Para uma rápida visão (não exaustiva) sobre a evolução das plataformas (1-4), abaixo um resumo:

Quadro 1: Evolução das plataformas de tecnologia
Fonte: Adaptado de creative commons “The Rise of the 4th platform: A Fabric of community, Data, Devices & Intelligence”

Desafios para a jornada de inovação

Os sistemas legados do setor financeiro datam da década de 70 e não foram concebidos para a evolução das plataformas como relatado na tabela acima.

Os bancos ainda possuem em sua maior parte sistemas compatíveis com a descrição da primeira plataforma e para inovar existem diversas barreiras (como falamos anteriormente).

Deficiências técnicas que tornam a inovação lenta demais ou impossível

De acordo com pesquisa realizada pela accenture “The Accenture Federal Digital Decoupling Survey”, as principais ameaças caso a inovação ou modernização dos sistemas legados não ocorra são:
 Incapacidade de se mover com a velocidade necessária
o A velocidade de inovação é severamente preujudicada
 Risco significativo de incidente cibernético e interrupção
o Tecnologias antigas tem risco extremamente mais alto frente às novas ameaças

Obter visão global dos requerimentos

Outro grande desafio para os times de tecnologia é avaliar de forma integrada e com certa precisão os requisitos mais alinhados considerando a visão de negócios, tecnologia, riscos ocultos, custos e complexidades causados pelo acumulo de incapacidades técnicas e funcionais em todas as camadas (Infraestrutura, estrutura de dados, arquitetura de soluções e aplicações).

Definir a melhor estratégia de execução

Definir uma estratégia de modernização que possa habilitar os sistemas legados à se conectarem com as inovações e avanços originados nos canais digitais é um exercício que exige conhecimento profundo do modelo de negócios, tecnologia e inovação.

A modernização de sistemas exige a utilização de tecnologias e metodologias modernas para criar sistemas e funções que podem ser executadas sob os sistemas antigos ou em alguns casos substituir partes inteiras.

Posso afirmar que os bancos agora mesmo possuem ao menos um projeto ou programa inteiro para revisar seus sistemas legados.

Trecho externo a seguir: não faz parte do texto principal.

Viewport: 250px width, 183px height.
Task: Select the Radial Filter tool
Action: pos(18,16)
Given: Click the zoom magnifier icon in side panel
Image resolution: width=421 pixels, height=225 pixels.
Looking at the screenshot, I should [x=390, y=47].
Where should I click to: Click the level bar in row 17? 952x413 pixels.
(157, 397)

Gradualmente irão modernizar funcionalidades ou integrações críticas que podem impedir a inovação ou o avanço de estratégias nascidas nos canais.

Ao longo de décadas os sistemas legados dos bancos poderiam representar vantagem competitiva, pois armazenavam os preciosos dados sobre seus clientes, operações e possibilidades de novos negócios recorrentes e agora há a emergência da modernização do setor.

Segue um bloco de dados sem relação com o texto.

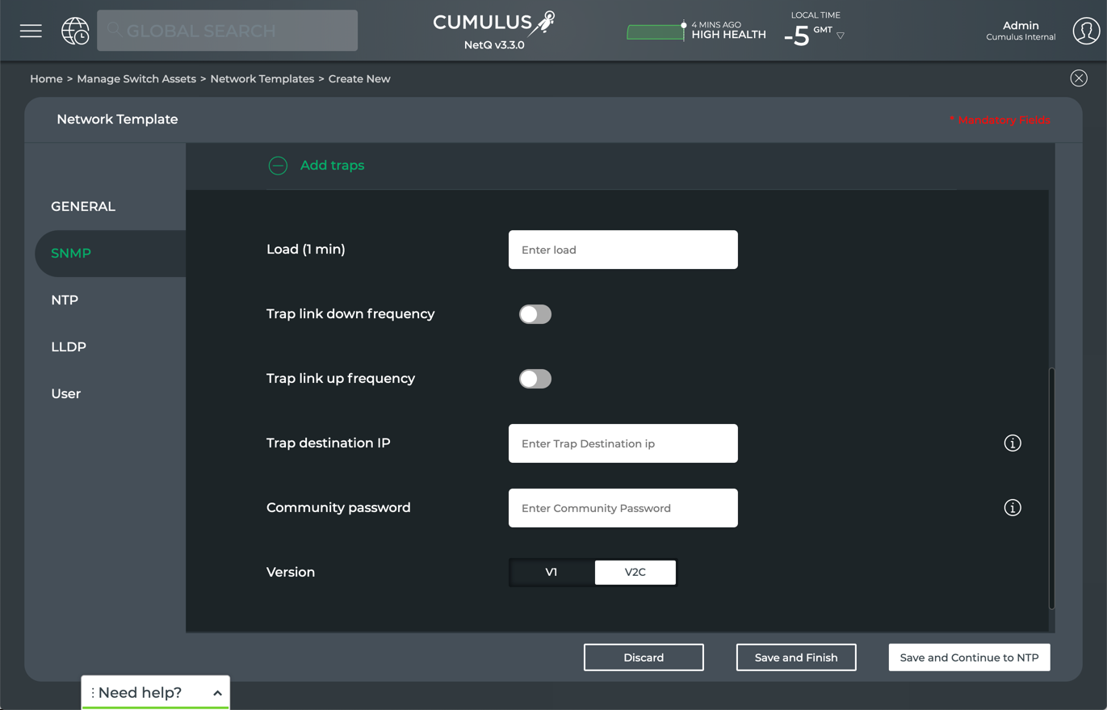Click the Enter load input field
Screen dimensions: 1107x710
[623, 250]
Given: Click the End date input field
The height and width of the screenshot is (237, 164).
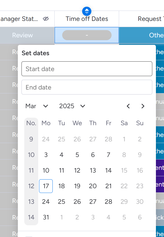Looking at the screenshot, I should [87, 87].
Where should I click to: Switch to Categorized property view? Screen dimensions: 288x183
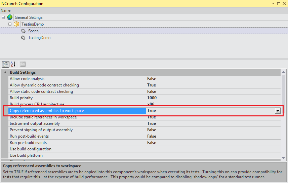[5, 64]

O artigo “IT Doesn’t Matter”, publicado em maio de 2003 por Nicholas Carr, examina a evolução da tecnologia da informação nos negócios demonstrando que as evoluções seguem um padrão semelhante aos de tecnologias anteriores e isso abre oportunidades para que empresas com foco no futuro obtenham fortes vantagens competitivas.

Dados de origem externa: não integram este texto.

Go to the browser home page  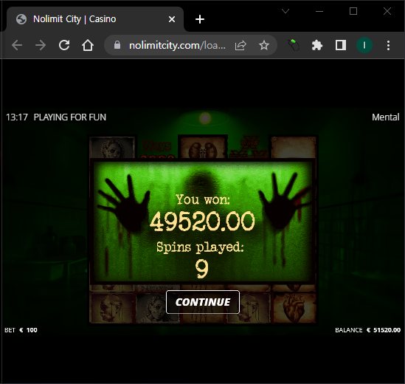[x=88, y=45]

As organizações financeiras vivem as pressões da transformação digital e das mudanças de comportamento do consumidor que cada vez mais enxerga no grupo GAFA (Google, Amazon, Facebook, Apple) características desejáveis ao usar sistemas digitais.

A invisibilidade é uma das tendências do setor e a eficiência bancária que depende cada vez mais da digitalização e modernização de seus negócios e plataformas agora possuem uma gama de direcionadores da mudança que vão além da redução do custo.

Macro direcionadores e pressões para mudança (não exaustivo)


Figura 2: Direcionadores da mudança Versus seleção dos componentes afetados
Fonte: produção do Autor

Principais abordagens para modernização (não exaustivo)


Quadro 2: Principais abordagens de modernização de aplicativos
Fonte: Adaptado de Gartner (2018)

O paradoxo do pavão

Em uma comparação improvável o pavão que é uma ave da família dos faisões e possuem um complexo ritual de acasalamento que depende também do uso de sua cauda extravagante para conquistar seu par amoroso, cuja calda pode chegar à dois metros (quando macho).

O pavão leva um longo período para obter uma calda grande, longa, colorida e bonita, porém muito pesada que o impede de voar e escapar de predadores.
Imagino que atualmente os bancos enfrentam o mesmo desafio... O de voar mais rápido e pra longe da concorrência.

Será que os bancos terão tempo de voar?